## PASSAGE CITÉ

----

Un pacte qualifié ainsi car "conclu avec [un] régime sanguinaire" et ayant eu "pour objectif de soutenir financièrement la campagne" de Nicolas Sarkozy, élu président en 2007, a déclaré le procureur financier Philippe Jaeglé dans un propos introductif.
Le procureur a également souligné face à l'ancien chef de l'Etat de 70 ans, qui prenait des notes, les genoux agités, que ce pacte "aurait pu vicier le résultat" de l'élection présidentielle et "risquait de porter atteinte à la souveraineté et aux intérêts de la France".

Au procès des soupçons de financement libyen, les avocates de l'État libyen ont contesté les arguments de la défense et demandé, ce mardi, 10 millions d'euros de dommages et intérêts.
Jugé pour corruption, recel de détournement de fonds publics, financement illégal de campagne et association de malfaiteurs, Nicolas Sarkozy encourt une peine de 10 ans de prison et 375 000 euros d'amende, ainsi qu'une privation des droits civiques (donc une inéligibilité) pouvant aller jusqu'à 5 ans.
Le parquet national financier (PNF) n'avait pas de "positionnement figé" avant le procès, a-t-il assuré dans son réquisitoire. Mais les débats, marqués par les "explications extravagantes" des trois anciens ministres et de l'ex-président prévenus, ont "renforcé" et "transformé ce positionnement en intime conviction".
La thèse de la "vengeance"
Le procureur a rappelé que ce dossier avait été "émaillé de mensonges, interférences, manipulations", notamment de la part de l'ancien locataire de l'Elysée, pour empêcher l'avancée de l'enquête, et qu'il avait "fallu déminer, écarter les fausses pistes".
Il a balayé l'un après l'autre les principaux arguments de la défense, au premier chef la thèse d'une "vengeance" des dignitaires libyens après l'intervention internationale — notamment dirigée par Nicolas Sarkozy — qui a entraîné la chute du régime de Kadhafi fin 2011.
Après cette introduction, le magistrat a entamé le premier chapitre des réquisitions, qui se poursuivront jusqu'à jeudi soir. Le montant des peines requises doit être formulé en fin de procès, comme il est d'usage.
Au vu de la gravité des faits reprochés et des peines encourues, se posera la question de savoir si l'accusation réclamera un mandat de dépôt — une incarcération immédiate, même en cas d'appel — à l'encontre de l'ancien président.
L'ex-homme fort de la droite française a de nouveau juré mercredi, lors du dernier tour de questions, ne pas avoir "touché un seul centime d'argent illégal, libyen ou autre".
"J'ai eu l'impression qu'on était parti du postulat «Sarkozy coupable»", que "l'enjeu" n'était plus la "recherche de la vérité", mais plutôt, pour le parquet financier, de "ne pas perdre la face", a affirmé l'ex-chef de l'État.

----

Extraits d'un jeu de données
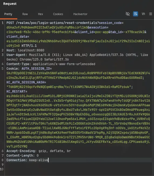The width and height of the screenshot is (154, 176).
Task: Toggle the show newline \n characters icon
Action: tap(143, 14)
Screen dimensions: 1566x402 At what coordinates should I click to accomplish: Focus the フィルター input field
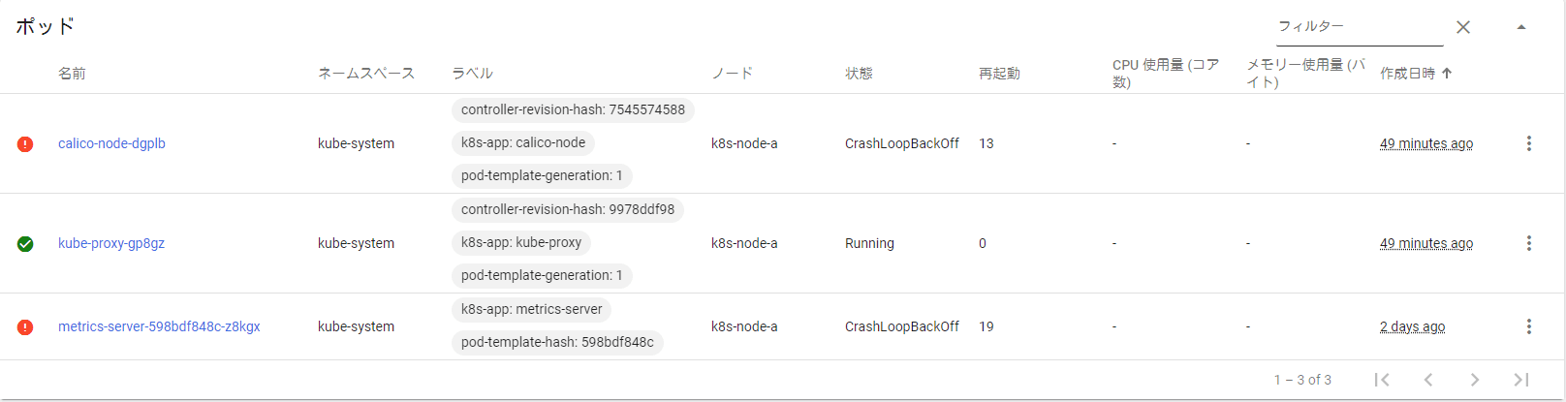pos(1360,27)
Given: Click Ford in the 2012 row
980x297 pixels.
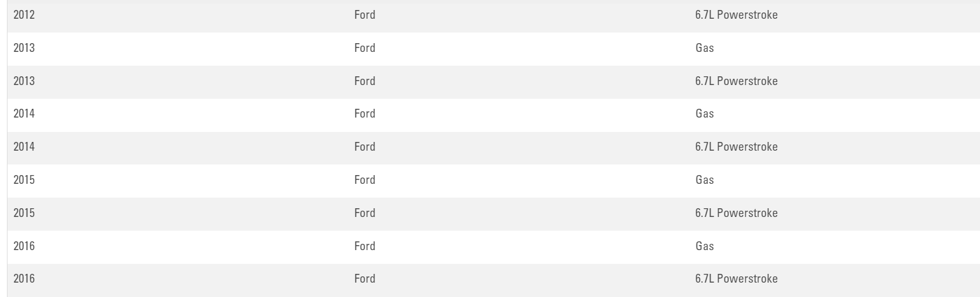Looking at the screenshot, I should click(x=364, y=15).
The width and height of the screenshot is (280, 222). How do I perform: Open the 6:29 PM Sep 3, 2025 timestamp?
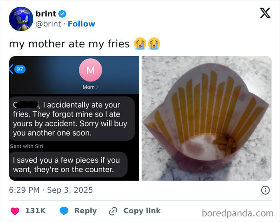51,190
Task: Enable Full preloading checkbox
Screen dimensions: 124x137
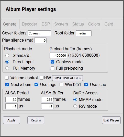Action: pos(52,68)
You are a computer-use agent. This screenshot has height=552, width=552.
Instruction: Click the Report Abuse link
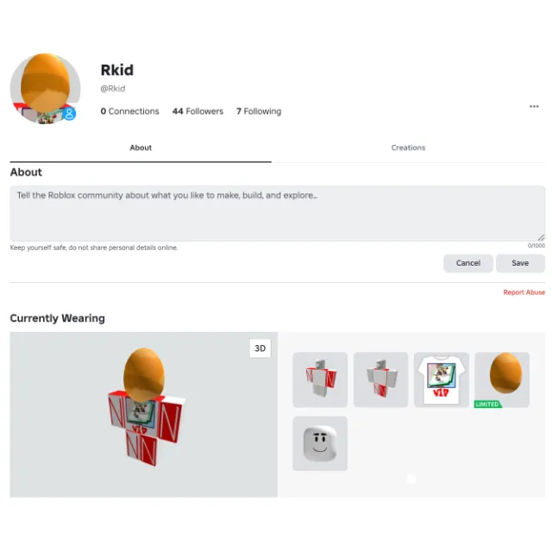[524, 292]
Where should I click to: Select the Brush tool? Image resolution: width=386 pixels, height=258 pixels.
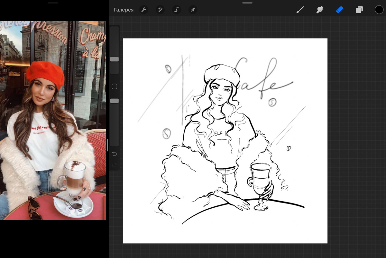[x=300, y=10]
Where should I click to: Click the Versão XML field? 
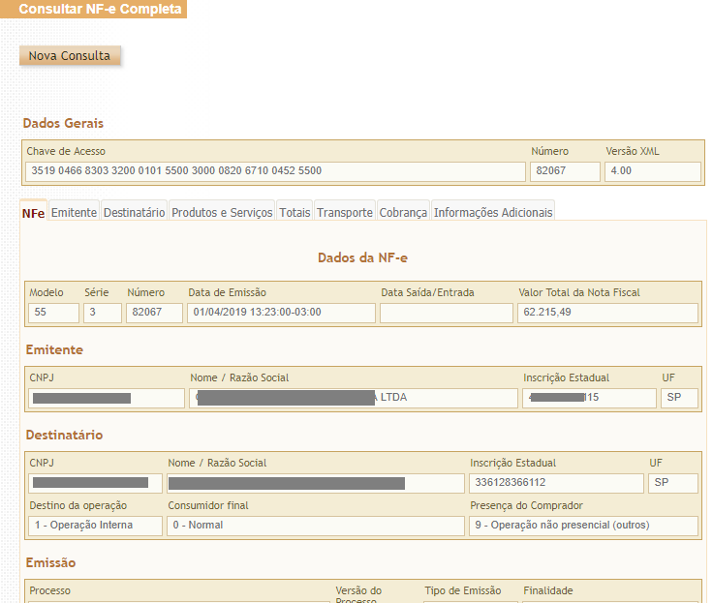click(652, 171)

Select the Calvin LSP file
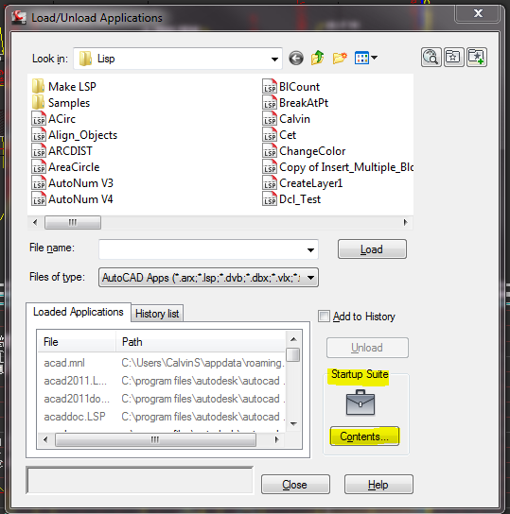pos(286,119)
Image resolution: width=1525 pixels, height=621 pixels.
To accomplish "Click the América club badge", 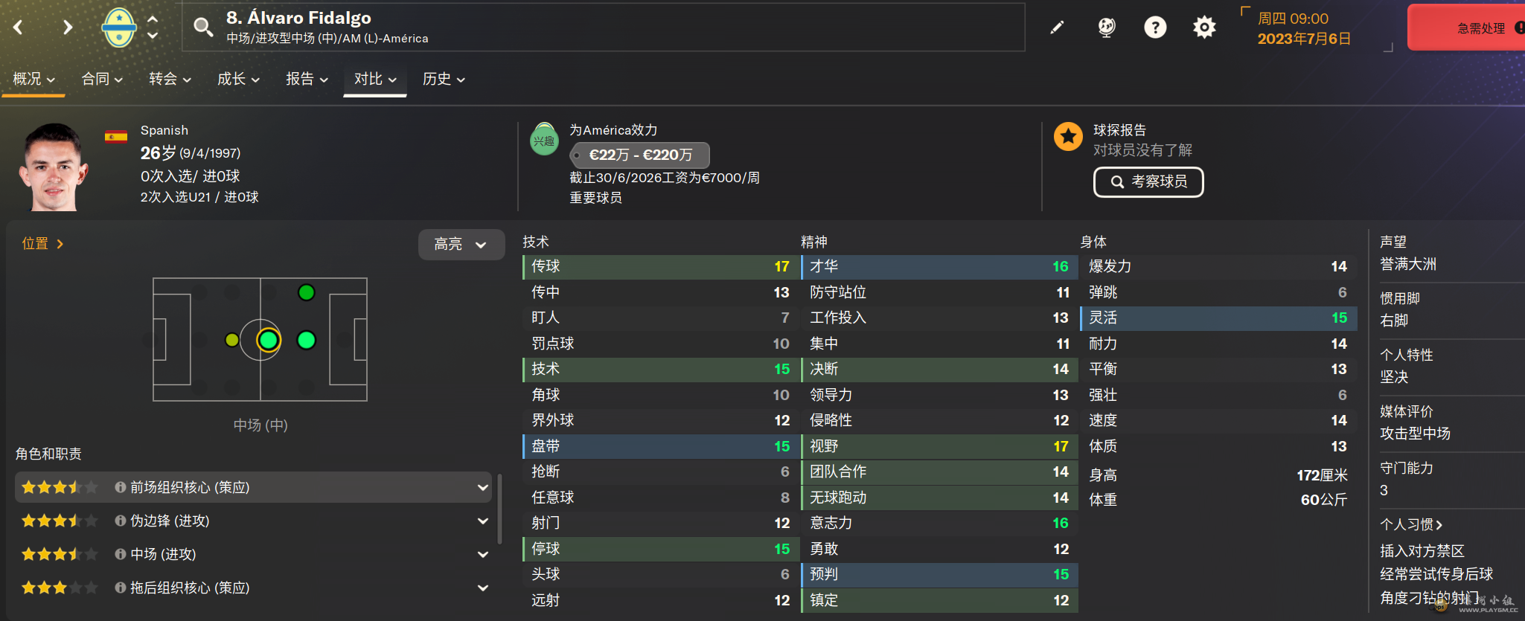I will (119, 28).
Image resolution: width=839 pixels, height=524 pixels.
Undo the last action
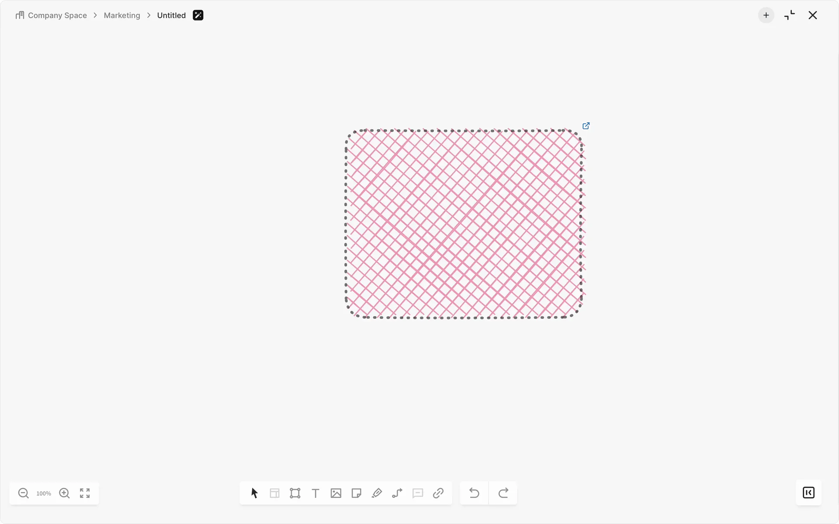click(474, 493)
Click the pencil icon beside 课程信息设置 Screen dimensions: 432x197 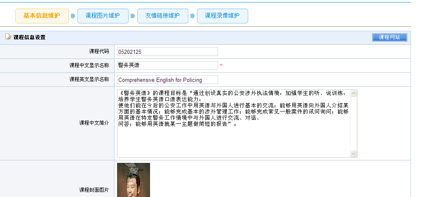coord(8,37)
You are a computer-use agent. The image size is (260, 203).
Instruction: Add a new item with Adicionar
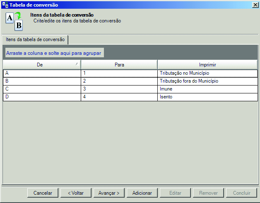tap(142, 193)
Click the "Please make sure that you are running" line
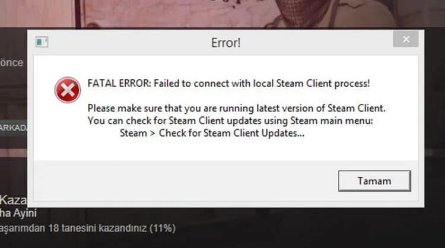 pyautogui.click(x=236, y=109)
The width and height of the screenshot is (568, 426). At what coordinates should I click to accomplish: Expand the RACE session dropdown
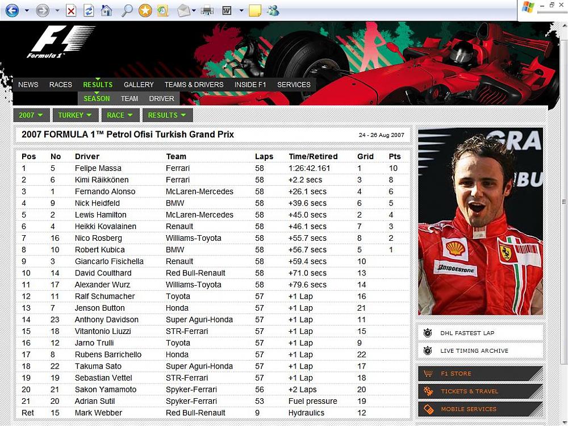[120, 115]
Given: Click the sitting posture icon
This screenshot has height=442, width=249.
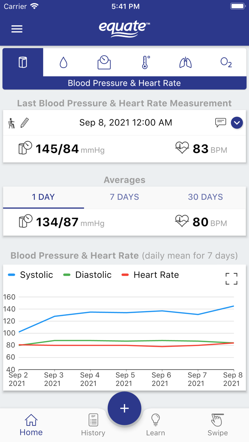Looking at the screenshot, I should [x=12, y=122].
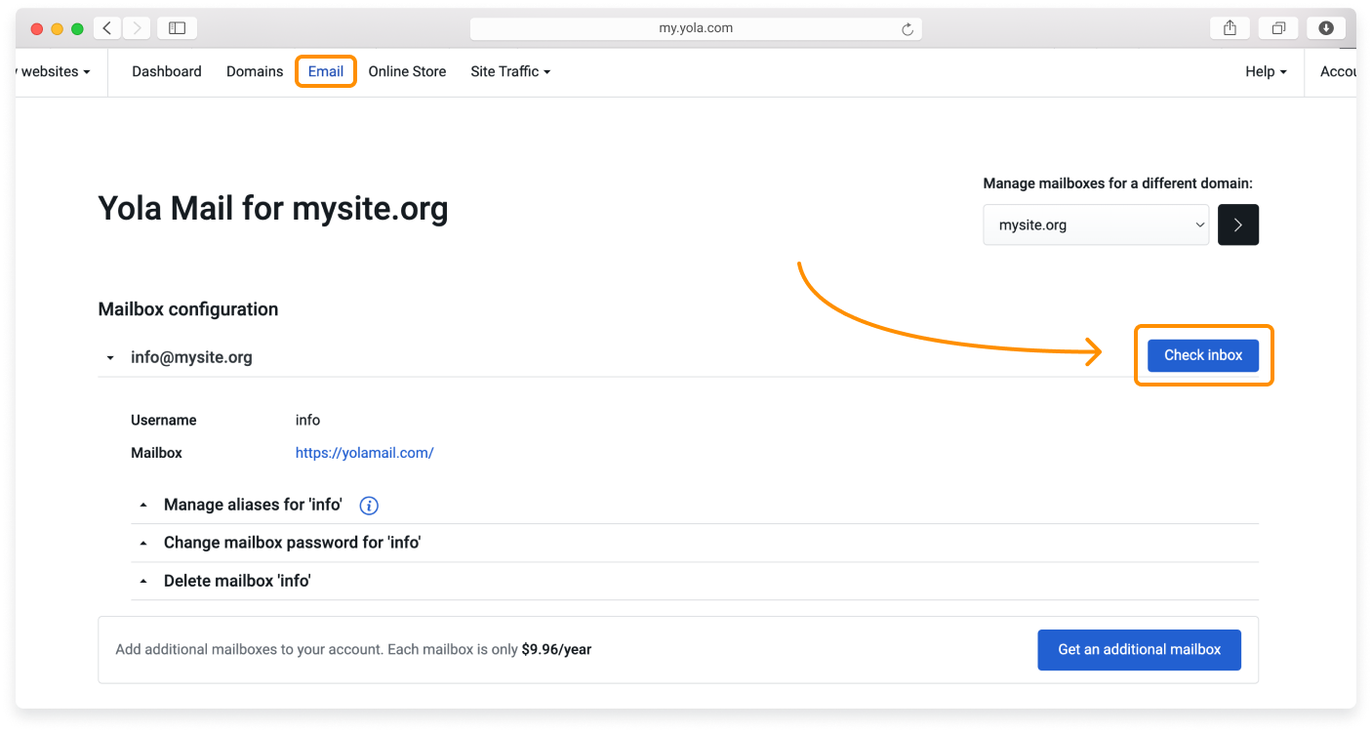Collapse the info@mysite.org mailbox section
The width and height of the screenshot is (1372, 732).
(110, 358)
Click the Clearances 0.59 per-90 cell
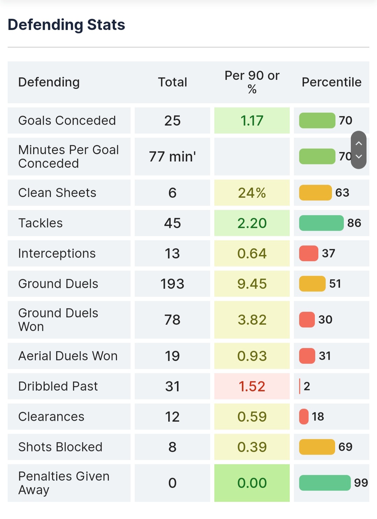 tap(252, 417)
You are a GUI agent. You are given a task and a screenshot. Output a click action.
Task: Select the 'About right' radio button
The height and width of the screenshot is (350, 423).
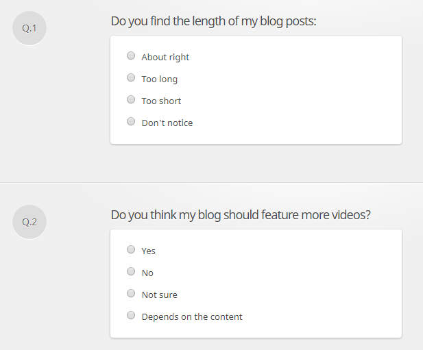coord(131,56)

----

## TÂCHE DEMANDÉE 1
Restituez à l'identique le passage cité, depuis « Au vu de la » jusqu'à « de l'ancien président. » inclus.
## TÂCHE DEMANDÉE 2
D'après le passage cité, quelle peine de prison Nicolas Sarkozy encourt-il ?

## RÉPONSE ATTENDUE 1
Au vu de la gravité des faits reprochés et des peines encourues, se posera la question de savoir si l'accusation réclamera un mandat de dépôt — une incarcération immédiate, même en cas d'appel — à l'encontre de l'ancien président.

## RÉPONSE ATTENDUE 2
Une peine de 10 ans de prison.